Elon Musk’s ‘X’ lit up with the post, one noting that last year @Gannett laid off “at least 600 ppl and stopped filling 400 jobs”, with people having to wait “almost two months for their severance, which btw was capped at 26 years”.
But hey, it’s TayTay, and even GXpress has found an excuse over the years to feature her image on our front cover (when a conference speaker mentioned her outstanding commitment to what’s best described as “customer service”).
Speaking at WAN-Ifra’s Digital Media Asia event in Hong Kong in 2015, Straits Times digital editor Eugene Leow spoke of the “understanding of audience” which had made the singer the most adored of her generation.
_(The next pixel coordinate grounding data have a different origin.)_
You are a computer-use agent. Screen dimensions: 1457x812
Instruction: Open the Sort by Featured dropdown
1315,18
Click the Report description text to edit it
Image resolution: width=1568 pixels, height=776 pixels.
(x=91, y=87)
We thought that a hook worthy of a GX cover.
The Gannett gig – described by The Guardian as “a Taylor Swift fan’s wildest dream” – is with its USA Today and The Tennessean, the group’s Nashville masthead, as is the one reporting on Knowles-Carter, better known as Beyoncé.
Pay at between US$21.63 and US$50.87 an hour (A$33.61-79.09) isn’t going to be the major attraction so much as that of being paid to focus on the singers… and some travel on the side.
“Seeing both the facts and the fury, the Taylor Swift reporter will identify why the pop star’s influence only expands, what her fanbase stands for in pop culture, and the effect she has across the music and business worlds,” the advertisement says.
A spokesperson told NiemanLab Gannett had hired 225 journalists since March and is “actively recruiting” for more than 100 open roles. Writer Sarah Scire added that, “even with this new hire you could say Gannett is leaving a…blank space where local news used to be”.